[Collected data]
>> start
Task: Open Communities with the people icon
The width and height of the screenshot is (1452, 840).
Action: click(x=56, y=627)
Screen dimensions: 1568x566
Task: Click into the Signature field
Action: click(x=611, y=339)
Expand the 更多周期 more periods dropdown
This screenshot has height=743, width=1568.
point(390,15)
>> end
# GIVEN TASK:
Copy every item above line for line, keeping each character unchanged.

# CORRECT OUTPUT:
Task: Open Communities with the people icon
The width and height of the screenshot is (1452, 840).
Action: click(x=56, y=627)
Screen dimensions: 1568x566
Task: Click into the Signature field
Action: click(x=611, y=339)
Expand the 更多周期 more periods dropdown
This screenshot has height=743, width=1568.
point(390,15)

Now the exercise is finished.